U.S. Securities and Exchange Commission

100 F Street, N.E.

Washington, D.C. 20549

Attention: Laura Crotty

 

Re:

Jaguar Health, Inc.

Preliminary Proxy Statement on Schedule 14A

Filed June 9, 2020

File No. 001-36714

 

Dear Ms. Crotty:

 

On behalf of our client, Jaguar Health, Inc., a Delaware corporation (the “Company”), we hereby provide responses to comments (the “Comments”) of the Staff (the “Staff”) of the Securities and Exchange Commission (the “Commission”) issued in its letter dated June 17, 2020 (the “Letter”) regarding the Company’s above-referenced preliminary proxy statement on Schedule 14A (the “Proxy Statement”). Contemporaneous with this filing, the Company is filing on the EDGAR system Amendment No. 1 to the Proxy Statement (the “PRE 14A/A”) reflecting the responses of the Company below.

 

The Company’s responses are numbered to correspond to the Comments as numbered in the Letter. For your convenience, the Comments contained in the Letter have been restated in bold below in their entirety, with the Company’s corresponding response set forth immediately under such comment. In the responses below, page number references are to the PRE 14A/A. Terms used but not defined herein have the respective meanings assigned thereto in the PRE 14A/A.

 

Preliminary Proxy Statement on Schedule 14A filed June 9, 2020

 

Proposal 1, page 4

 

1.We note that Proposal 1 seeks stockholder approval of a cashless exercise of the Series 3 Warrants in lieu of a cash exercise price of $0.53 per share of common stock. We also note that you do not mention the cashless feature of the proposal until page 10 of the proxy statement.
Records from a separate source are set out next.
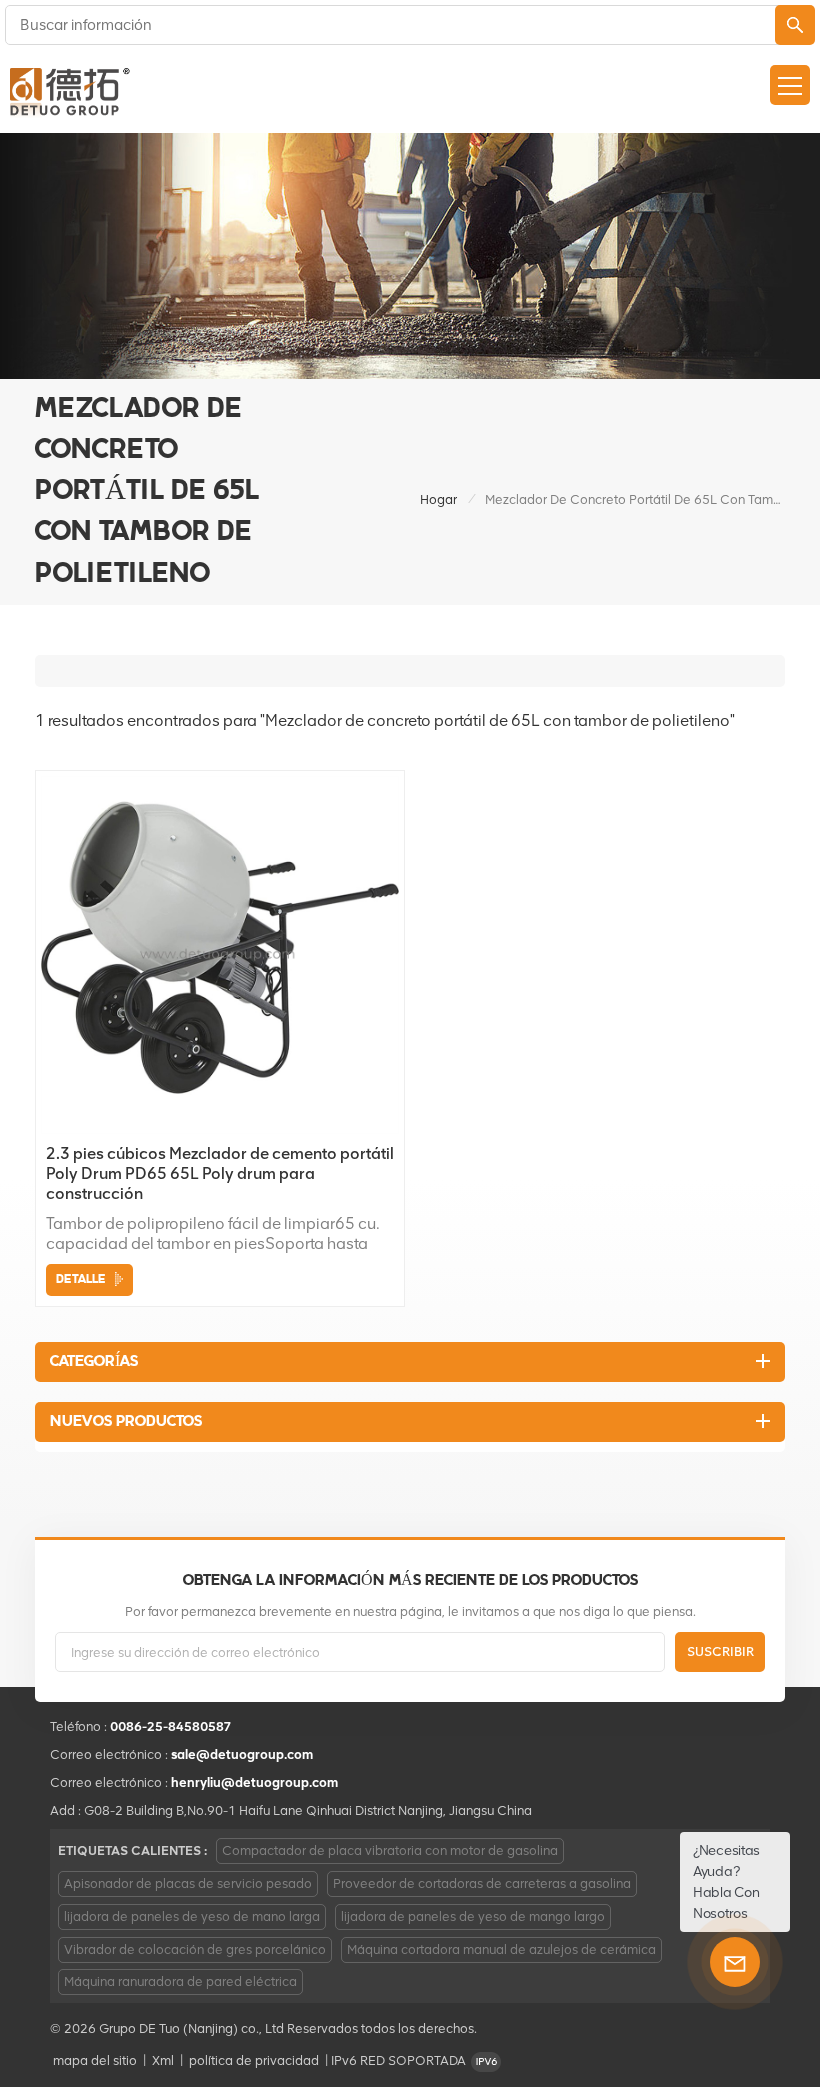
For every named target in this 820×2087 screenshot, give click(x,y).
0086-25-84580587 (171, 1726)
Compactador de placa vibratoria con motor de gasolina (390, 1850)
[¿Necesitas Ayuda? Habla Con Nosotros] (735, 1962)
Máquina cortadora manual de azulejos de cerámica (501, 1949)
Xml (163, 2060)
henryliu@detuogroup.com (254, 1782)
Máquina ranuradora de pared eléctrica (180, 1981)
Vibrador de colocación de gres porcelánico (195, 1949)
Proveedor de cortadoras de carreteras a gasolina (482, 1883)
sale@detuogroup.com (242, 1754)
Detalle (80, 1279)
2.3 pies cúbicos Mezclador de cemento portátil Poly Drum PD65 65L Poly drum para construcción (220, 1173)
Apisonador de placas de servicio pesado (188, 1883)
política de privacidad (254, 2060)
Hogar (438, 499)
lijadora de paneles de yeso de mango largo (473, 1916)
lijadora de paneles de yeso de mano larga (192, 1916)
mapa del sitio (95, 2060)
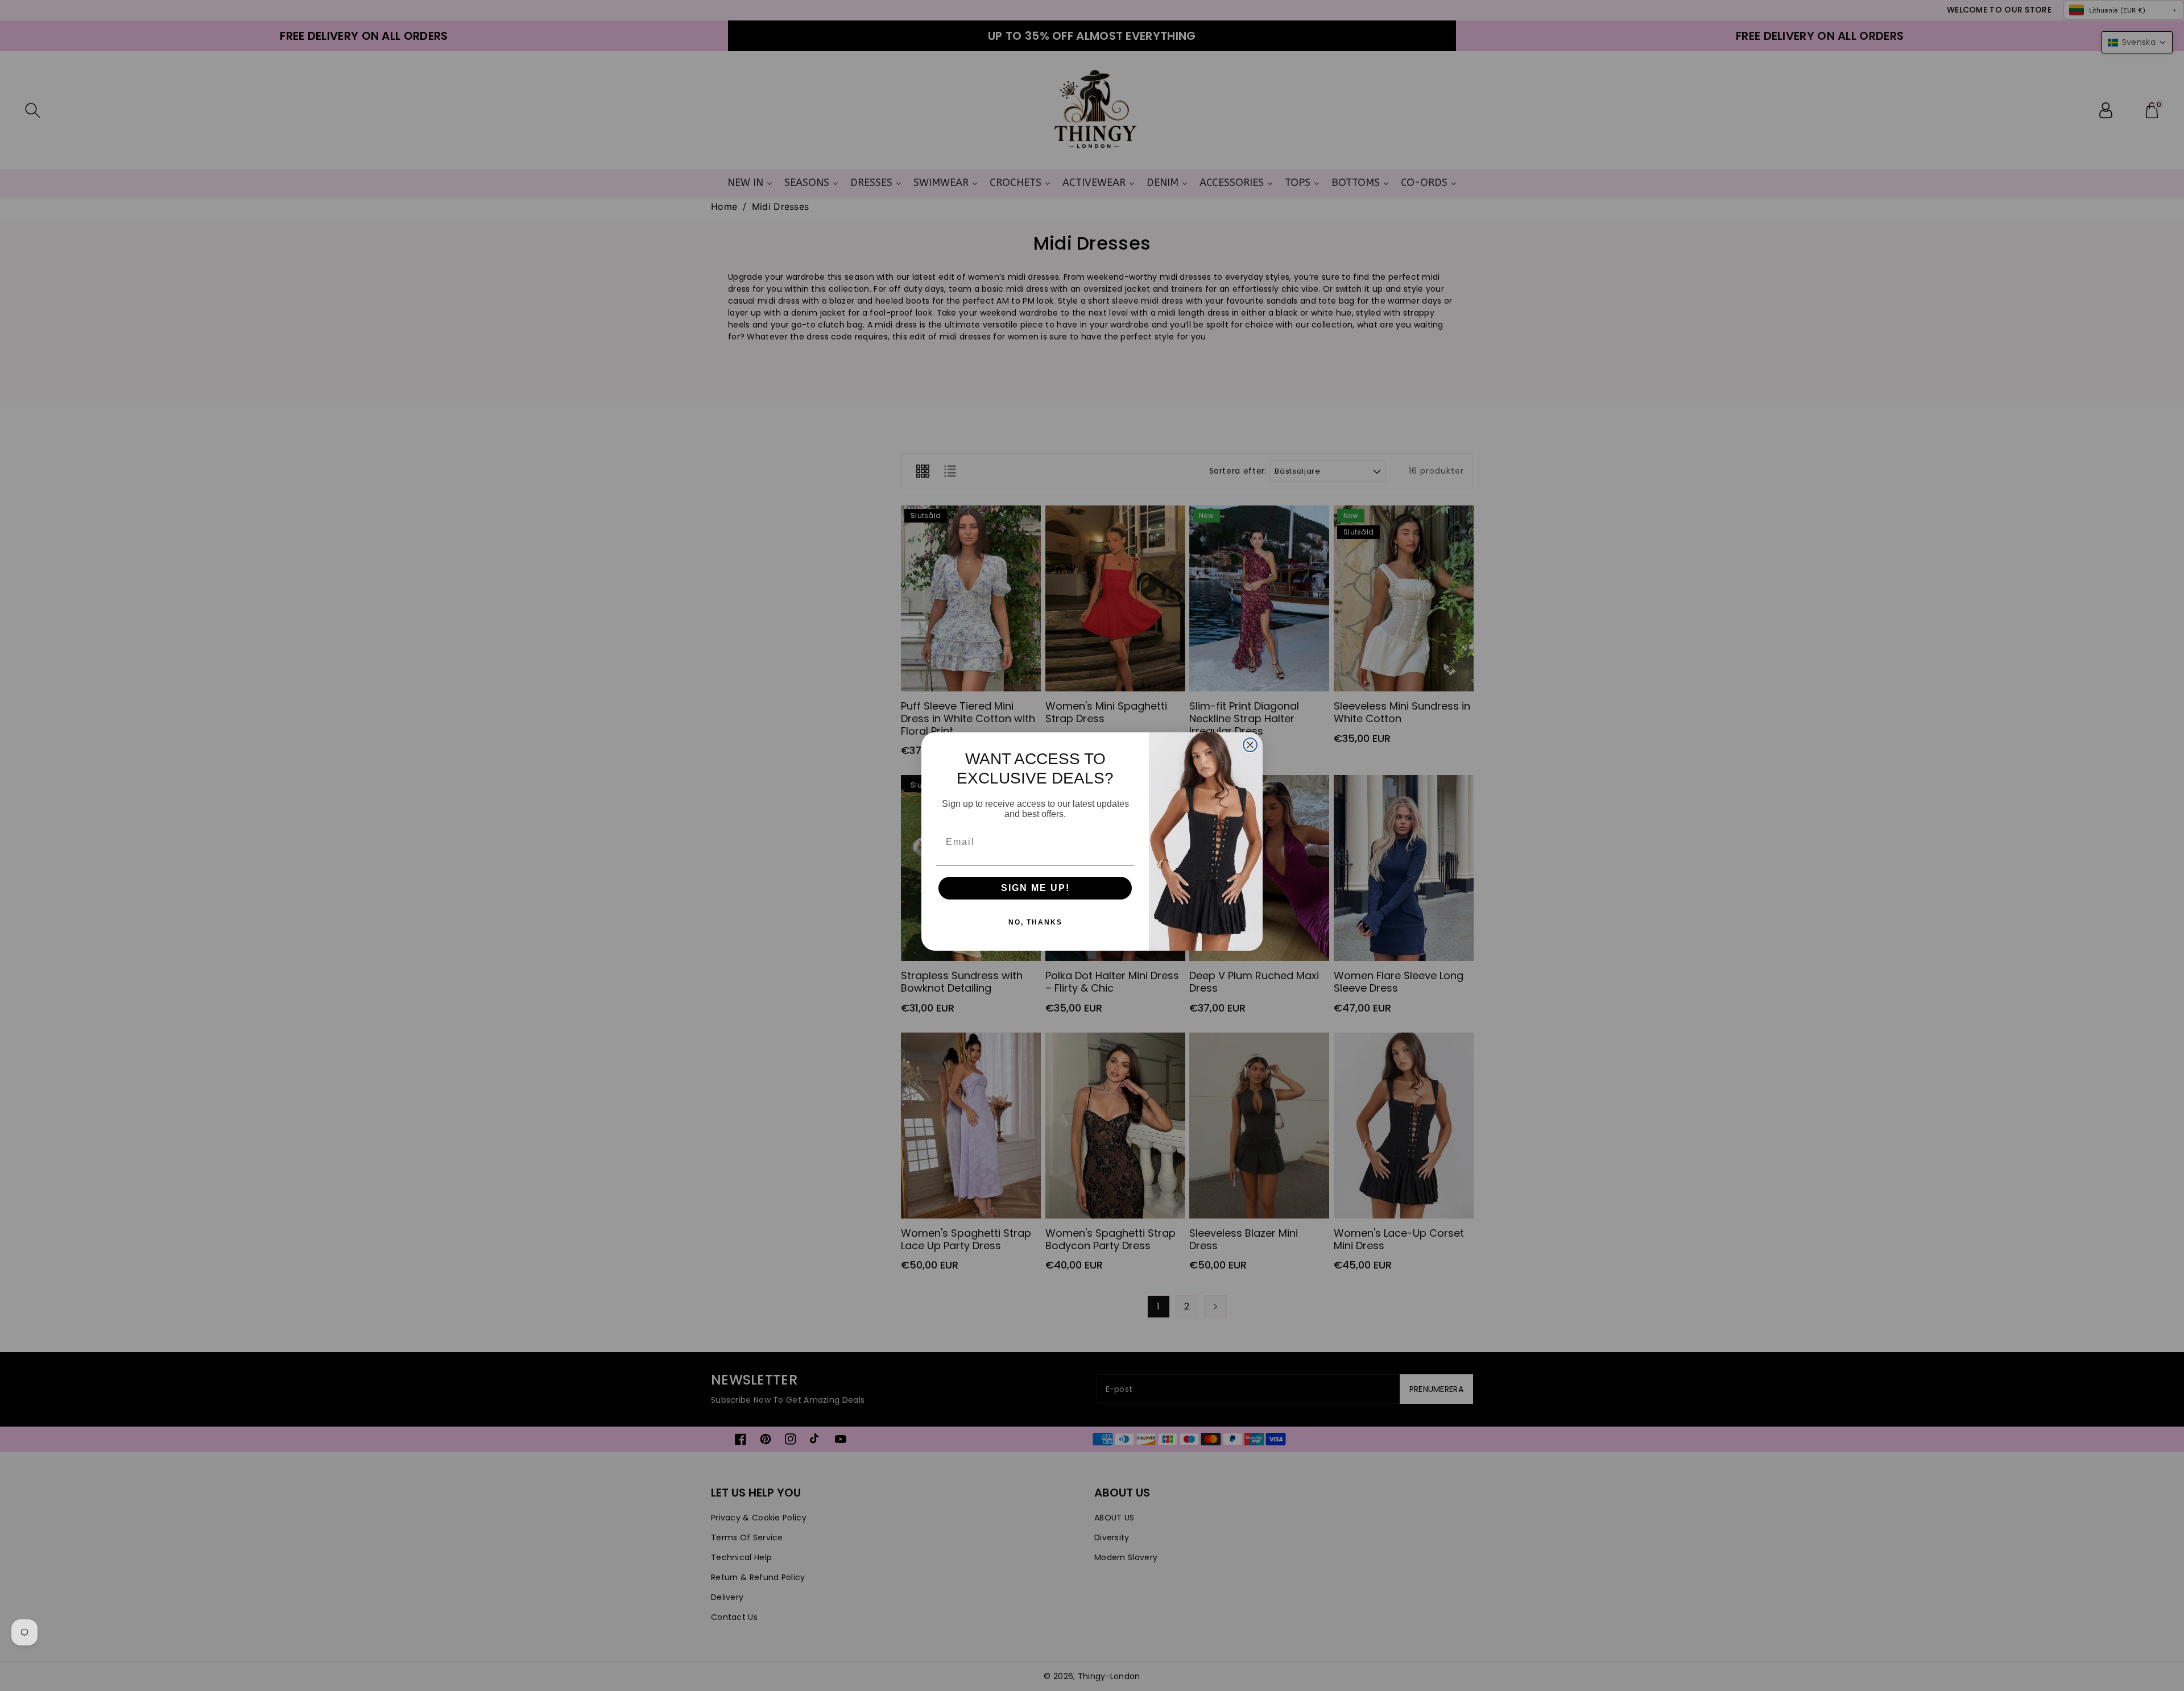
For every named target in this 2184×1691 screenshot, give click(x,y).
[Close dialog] (1250, 745)
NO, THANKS (1035, 922)
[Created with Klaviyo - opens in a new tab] (1092, 955)
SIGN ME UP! (1035, 888)
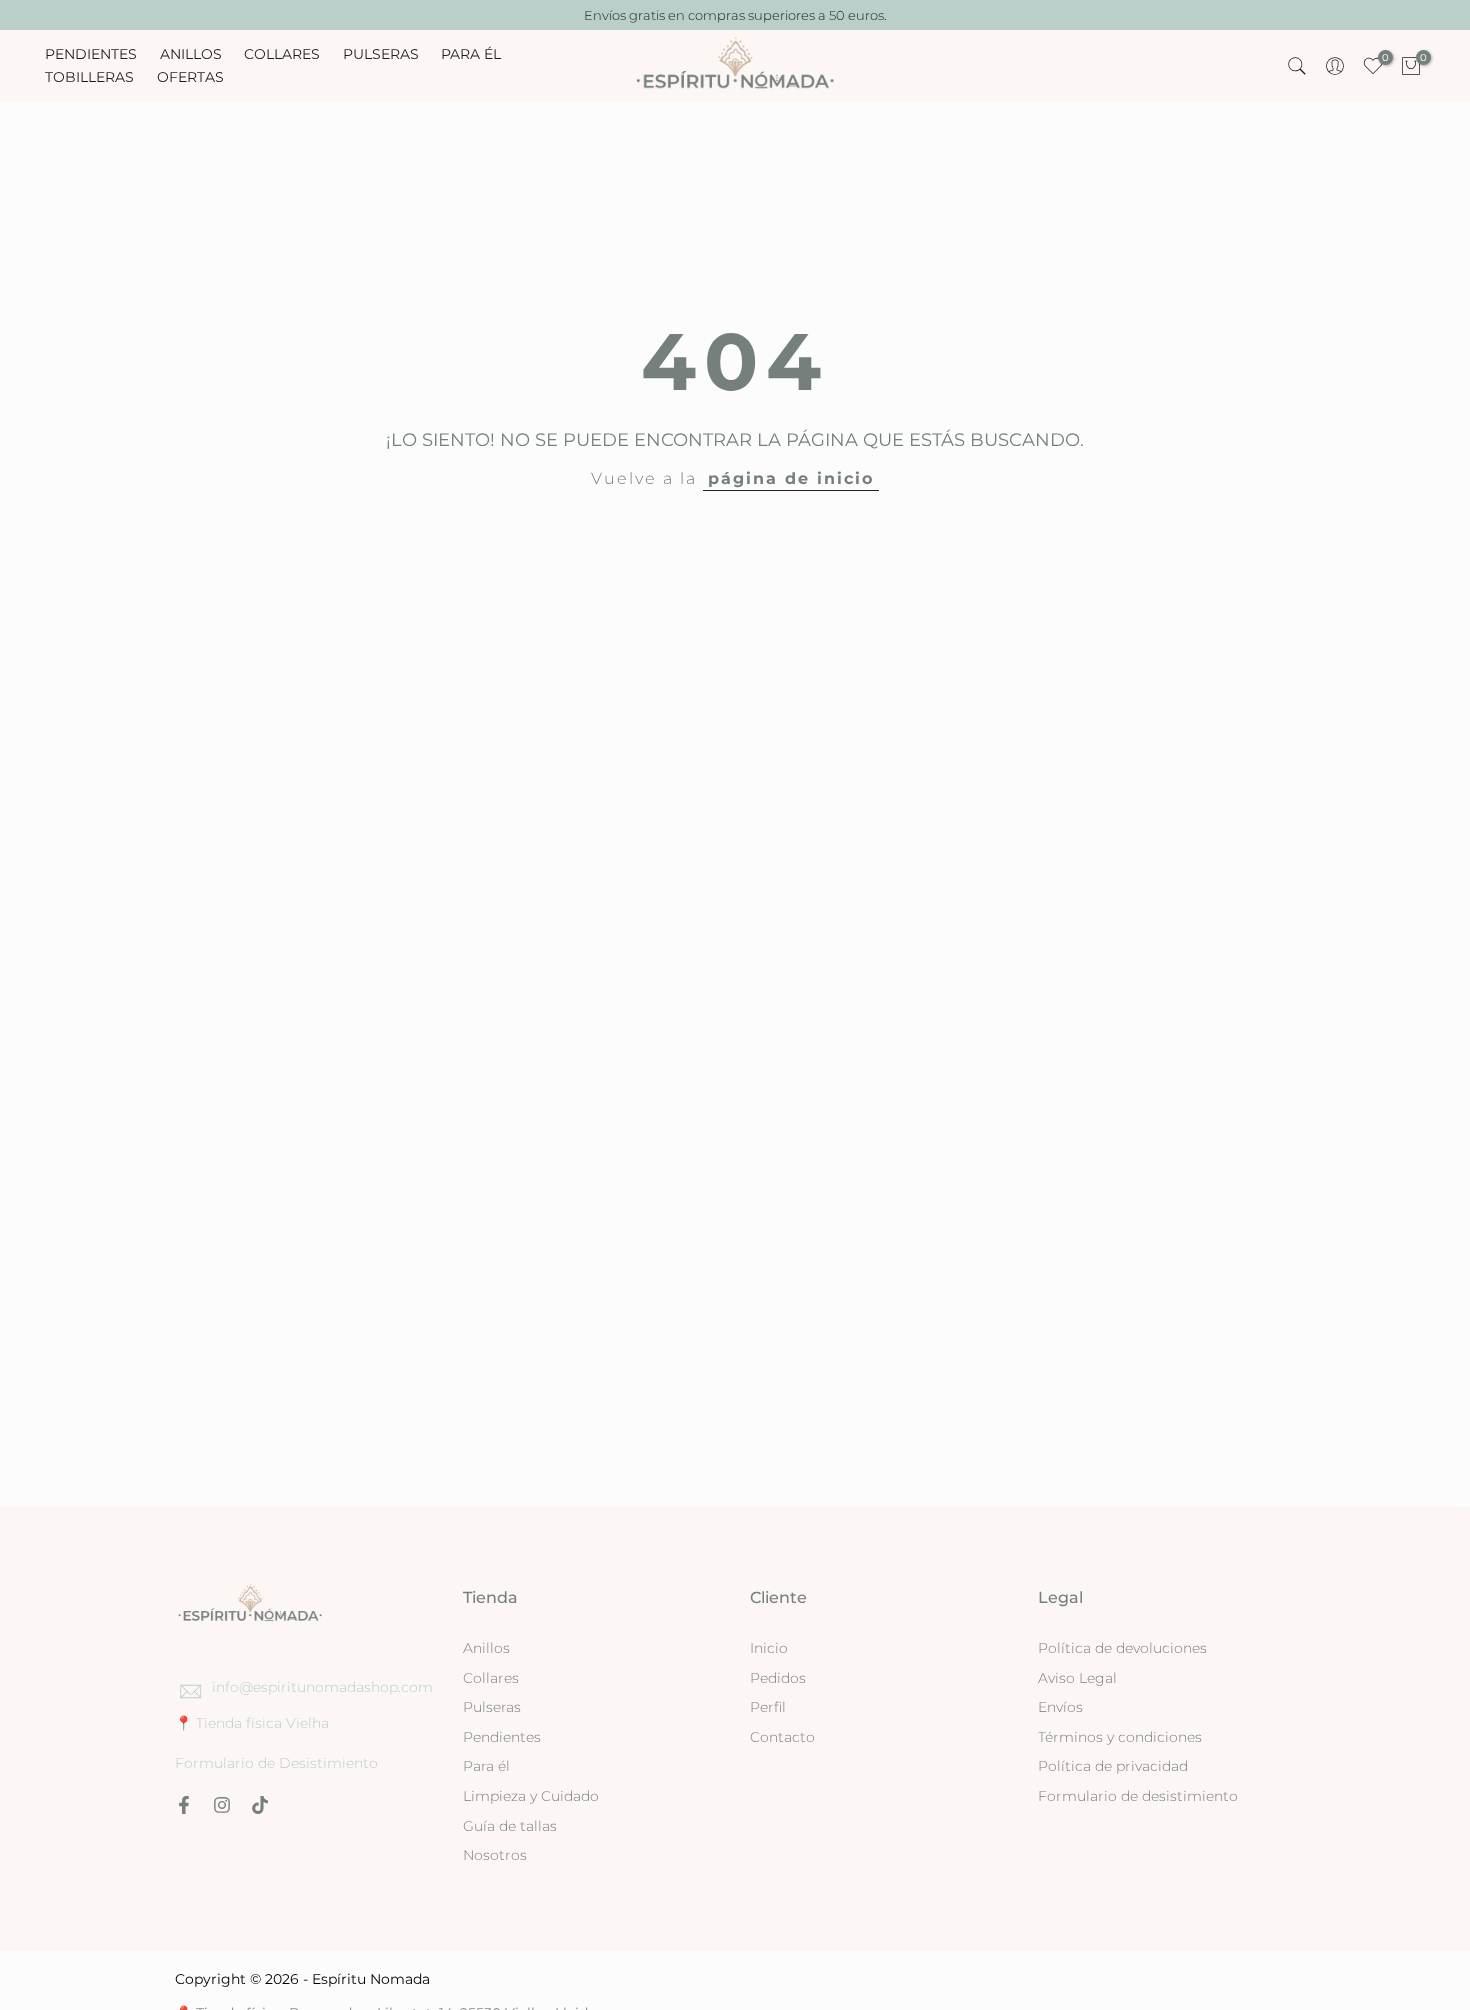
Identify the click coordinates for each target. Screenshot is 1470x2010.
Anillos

Please revise your disclosure to more prominently clarify this feature throughout the document, most notably in the letter to stockholders and in the summary of Proposal 1 on page 4.

 

Response: The Company acknowledges the Staff’s Comment, and in response thereto, has revised the disclosure throughout the PRE 14/A, including in the letter to stockholders and in the summary of Proposal 1 on page 4 of the PRE 14/A, to highlight the cashless exercise feature of the Series 3 Warrants.

 

NEW YORK ¨ LONDON ¨ HONG KONG ¨ CHICAGO ¨ WASHINGTON, D.C. ¨ BEIJING ¨ PARIS ¨ LOS ANGELES ¨ SAN FRANCISCO ¨ PHILADELPHIA ¨ SHANGHAI ¨ PITTSBURGH ¨ HOUSTON SINGAPORE ¨ MUNICH ¨ ABU DHABI ¨ PRINCETON ¨ NORTHERN VIRGINIA ¨ WILMINGTON ¨ SILICON VALLEY ¨ DUBAI ¨ CENTURY CITY ¨ RICHMOND ¨ GREECE ¨KAZAKHSTAN

 

 

Laura Crotty

Securities and Exchange Commission

Division of Corporation Finance

June 18, 2020

Page 2

 

2.We note that Proposal 3 seeks approval to amend the Company’s certificate of incorporation to decrease the number of authorized shares of common stock to 130,000,000 shares. Please also disclose the number of shares of common, non-voting and preferred stock currently authorized under the certificate of incorporation so stockholders may understand the impact of the proposed amendment.

 

Response: The Company acknowledges the Staff’s Comment, and in response thereto, has revised the disclosure on page 17 of the PRE 14/A to disclose the number of shares of common, non-voting and preferred stock currently authorized under the Company’s Third Amended and Restated Certificate of Incorporation, as amended.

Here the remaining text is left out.